Court reporting, and the essential requirement of having an accurate note of proceedings, has always been one of the cornerstones of the argument in favour of journalists using shorthand. Perhaps the cornerstone.
But now Lord Judge, the Lord Chief Justice, has removed that cornerstone. He ruled that: “the use of an unobtrusive, hand-held, virtually silent piece of modern equipment for the purposes of simultaneous reporting of proceedings to the outside world as they unfold in court is generally unlikely to interfere with the proper administration of justice.”
There was just one restriction: “Before such use is permitted, the court must be satisfied that its use does not pose a danger of interference to the proper administration of justice in the individual case”
Shorthand was, until now, the best way of ensuring you could get a fair and accurate report into your notebook in a situation where audio recording is forbidden. But now, as Lord Judge said: “The most obvious purpose of permitting the use of live, text-based communications would be to enable the media to produce fair and accurate reports of the proceedings.”
So who needs shorthand anymore?
There is another argument in favour of learning shorthand, in the wider journalistic context. Say you are recording an interview. What’s best: shorthand or audio?
Defenders of shorthand will say that it is far better than an audio recording in that you can easily riffle through your notes and produce a report fast. Audio takes a while to transcribe, slowing down the reporting process. But then, so does shorthand, and you can read outlines wrongly, sometimes with disasterous results.
And, in any case, those who have been taught shorthand should also have been taught, elsewhere in their training, that it is far better to write your story without reference to your shorthand note or audio recording, referring to your record only to ensure accuracy with direct quotes and essential facts.

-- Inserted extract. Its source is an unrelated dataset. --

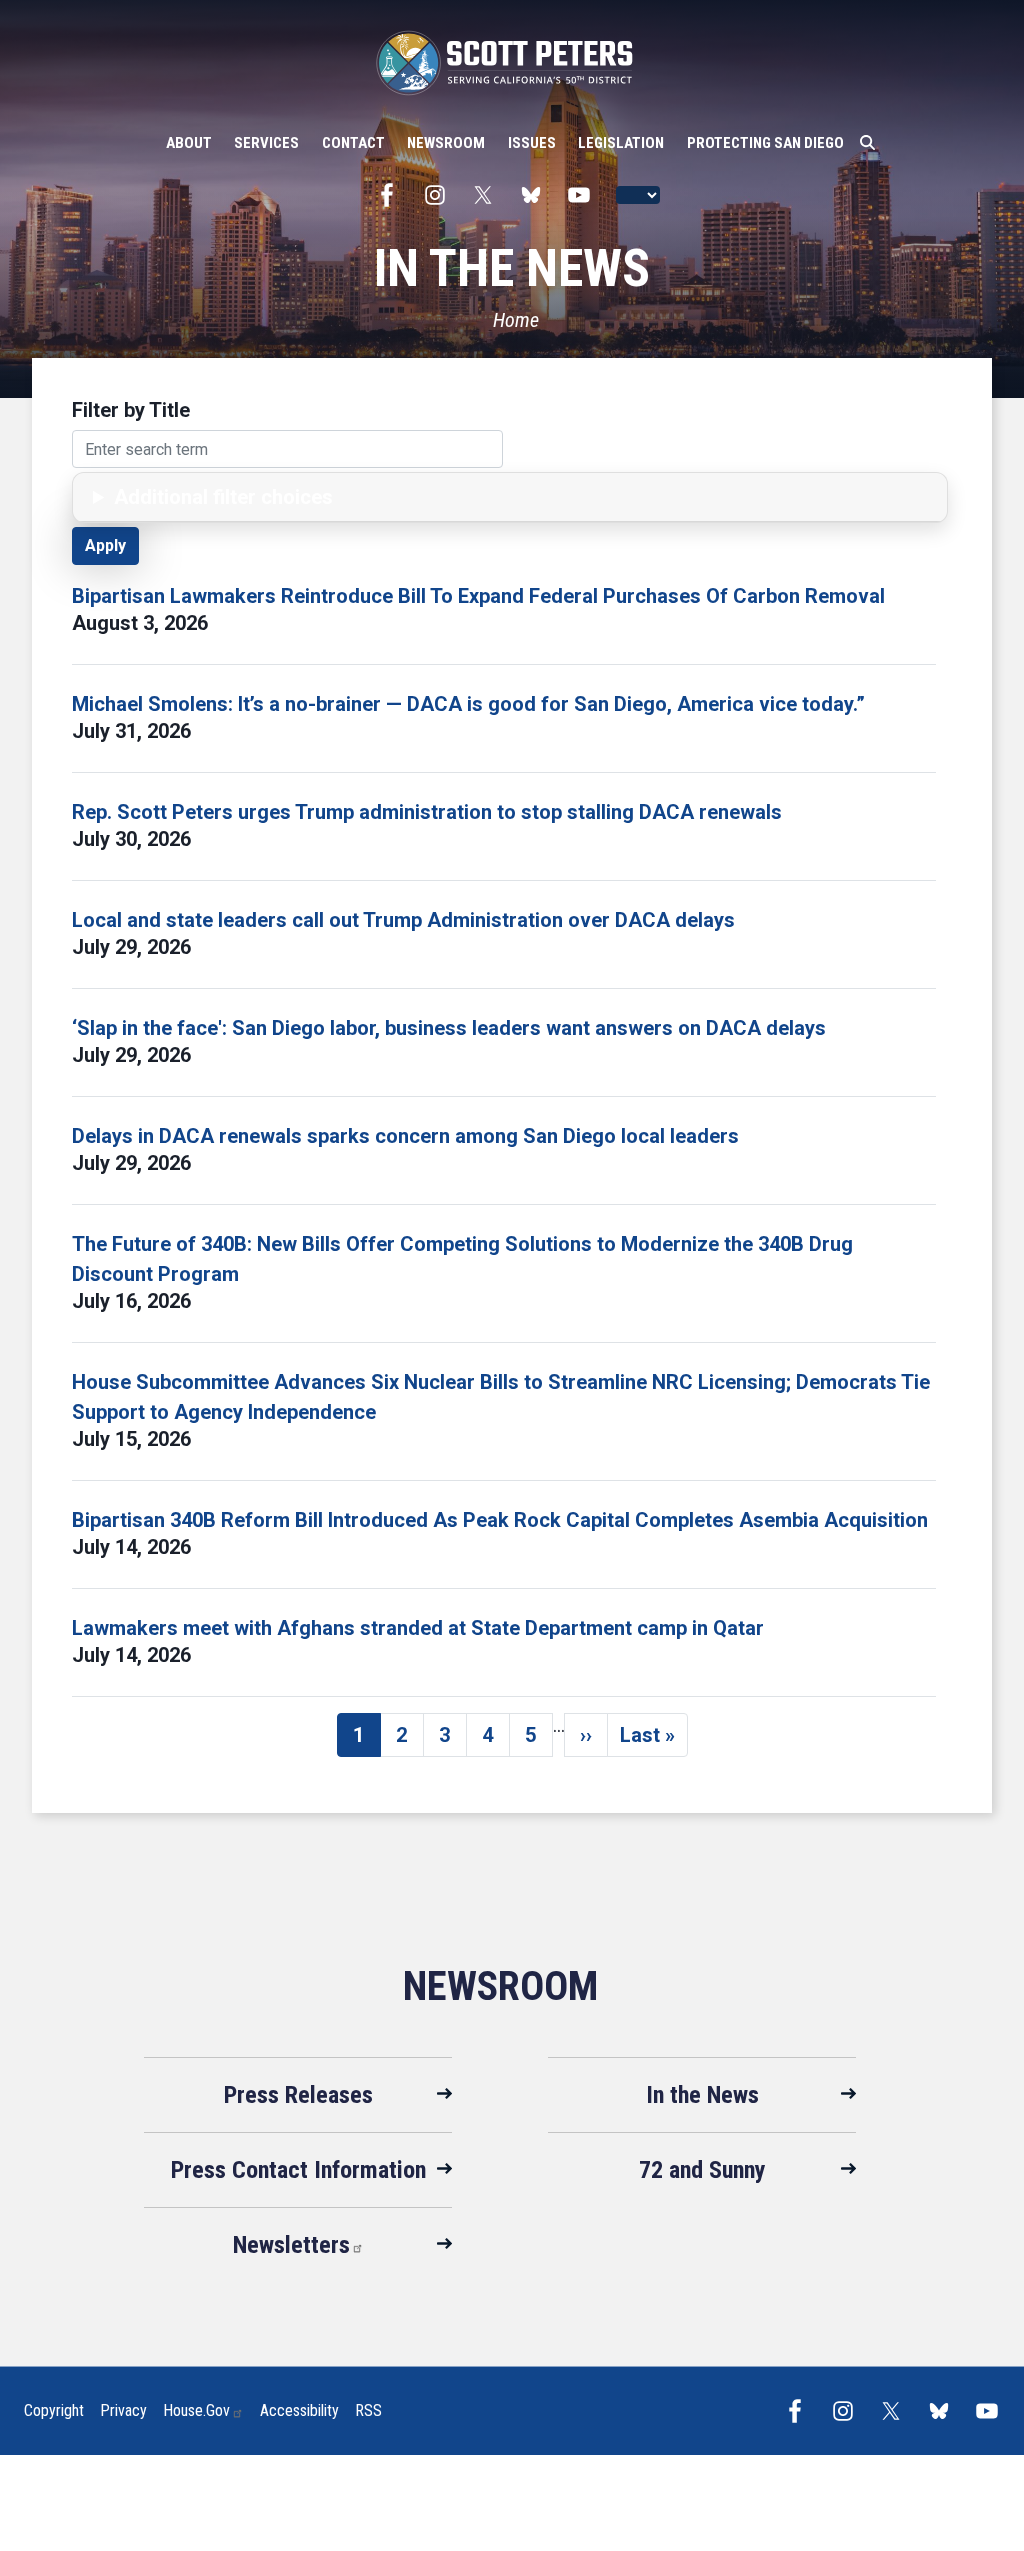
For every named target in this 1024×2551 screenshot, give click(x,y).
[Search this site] (867, 143)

So transcribing is bad, whatever the method of recording information.
So why keep shorthand on the syllabus? I have my own theory as to why some, particularly in the newspaper industry, will argue that trainees should still learn shorthand.

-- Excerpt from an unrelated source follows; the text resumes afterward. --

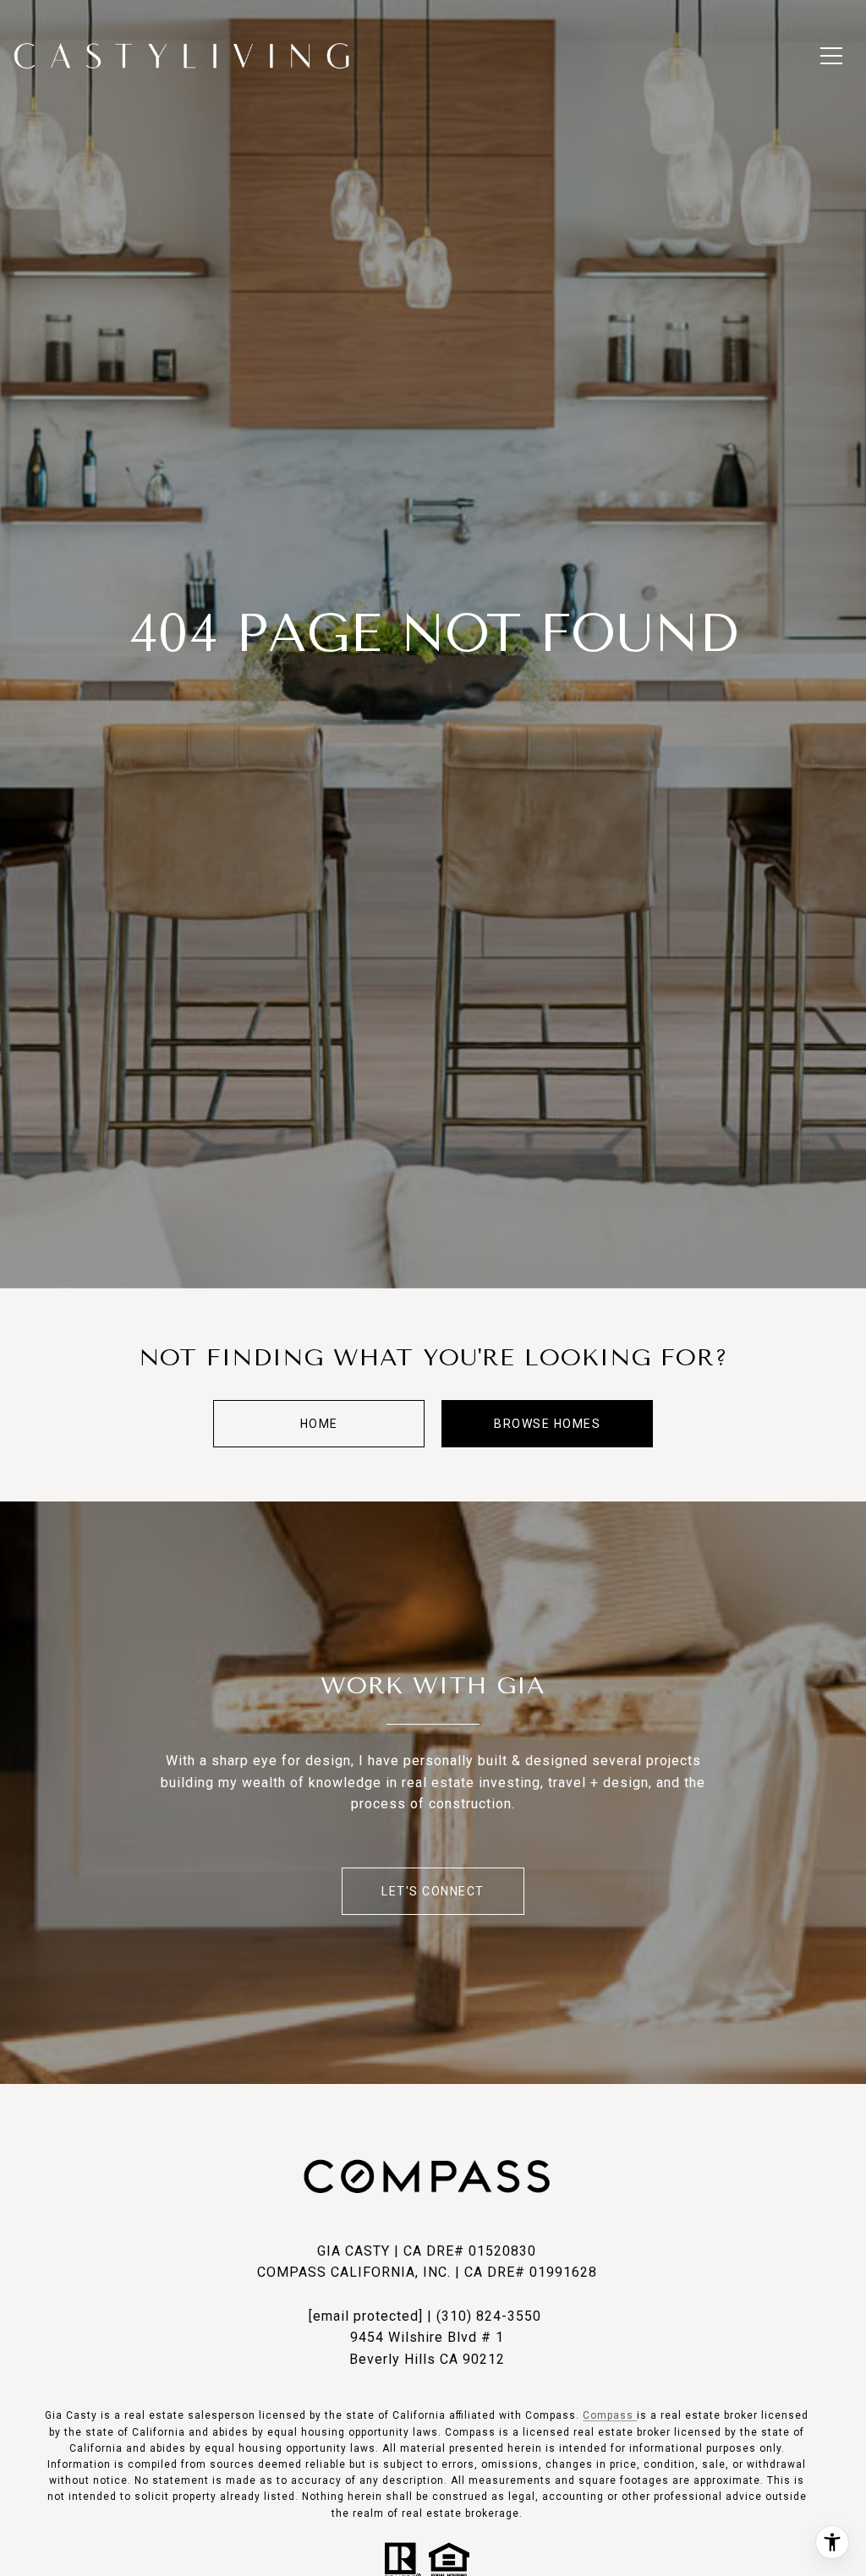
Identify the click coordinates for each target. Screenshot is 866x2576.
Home (319, 1423)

Because it’s hard, and takes time to master. Which means you can use the need for shorthand to help justify keeping a trainee on a pittance for 18 months: they need that time, typically, to get up to 100wpm.
I have an interest to declare here. I never got my 100wpm, despite two years of slaving away at it. Fortunately, that never held me back. But, today, no shorthand means no NCTJ qualification and, in the local press, that makes things tough.

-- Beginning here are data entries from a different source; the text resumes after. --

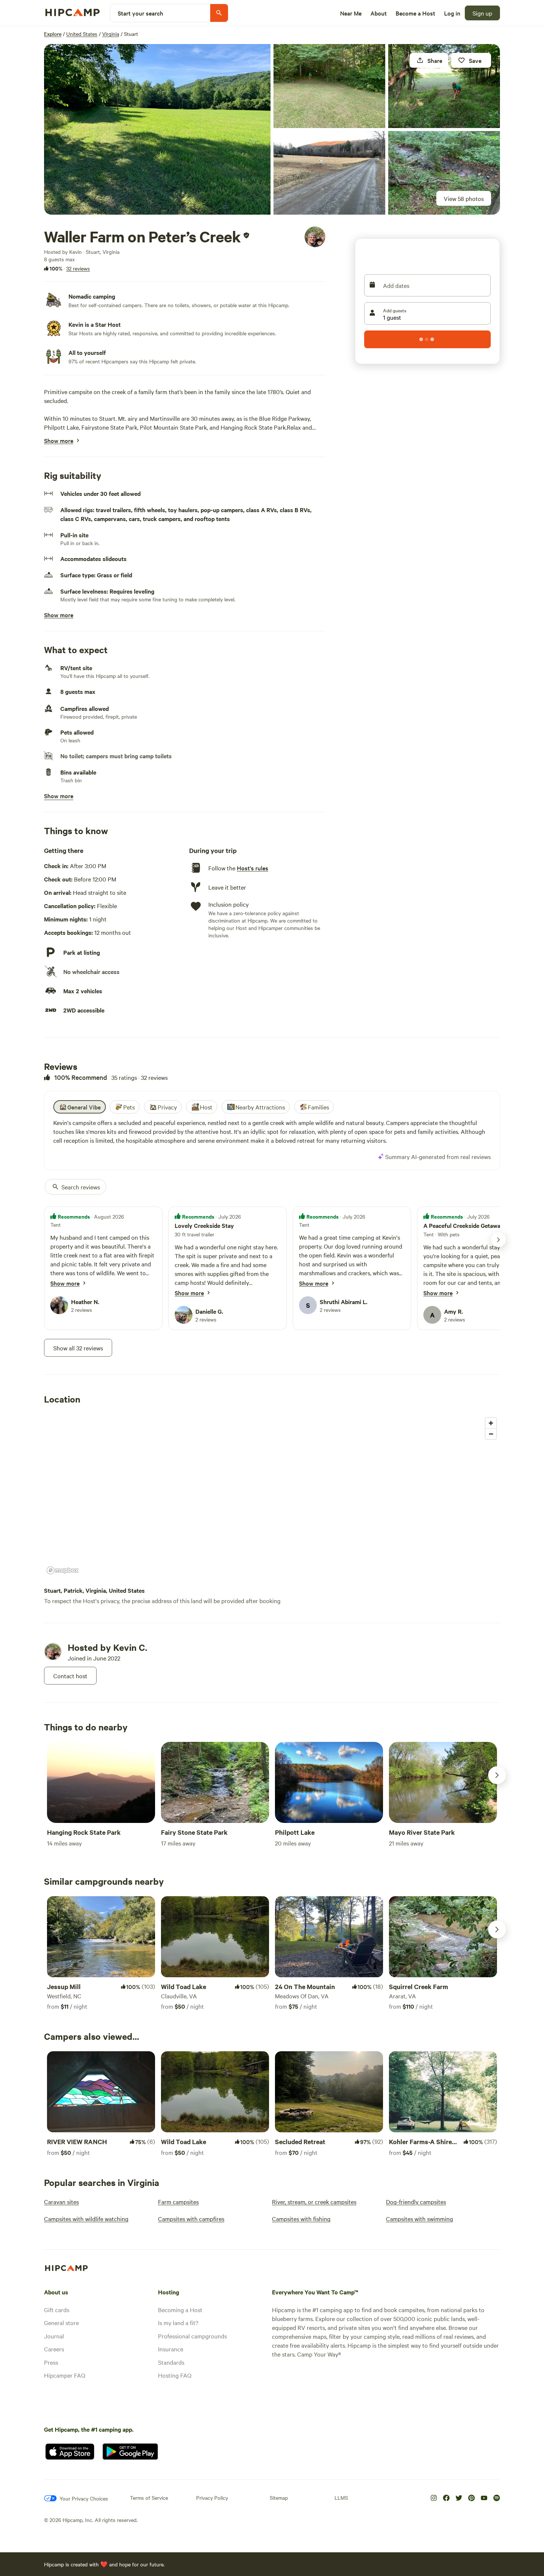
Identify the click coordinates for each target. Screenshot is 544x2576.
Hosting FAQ (174, 2375)
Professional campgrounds (192, 2336)
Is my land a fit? (178, 2322)
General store (61, 2322)
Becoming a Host (180, 2309)
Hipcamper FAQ (64, 2375)
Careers (54, 2349)
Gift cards (56, 2309)
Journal (54, 2336)
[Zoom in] (491, 1423)
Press (51, 2362)
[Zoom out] (491, 1433)
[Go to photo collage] (157, 129)
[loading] (427, 339)
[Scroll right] (497, 1775)
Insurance (170, 2349)
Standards (171, 2362)
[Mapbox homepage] (62, 1570)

But there can no longer be any justification for teaching shorthand to trainees.
What can’t be justified is failing to teach them about the full range of multimedia reporting opportunities that are now open to them: whether it’s using Twitter, CoverItLive or another text-based live reporting medium in court; learning to create mobile platforms; using their iPhone as a multimedia reporting device; understanding data-based reporting; or learning to create and run a hyperlocal site.
If those are not on a journalism syllabus but shorthand is, then journalism students are being ill-prepared for work.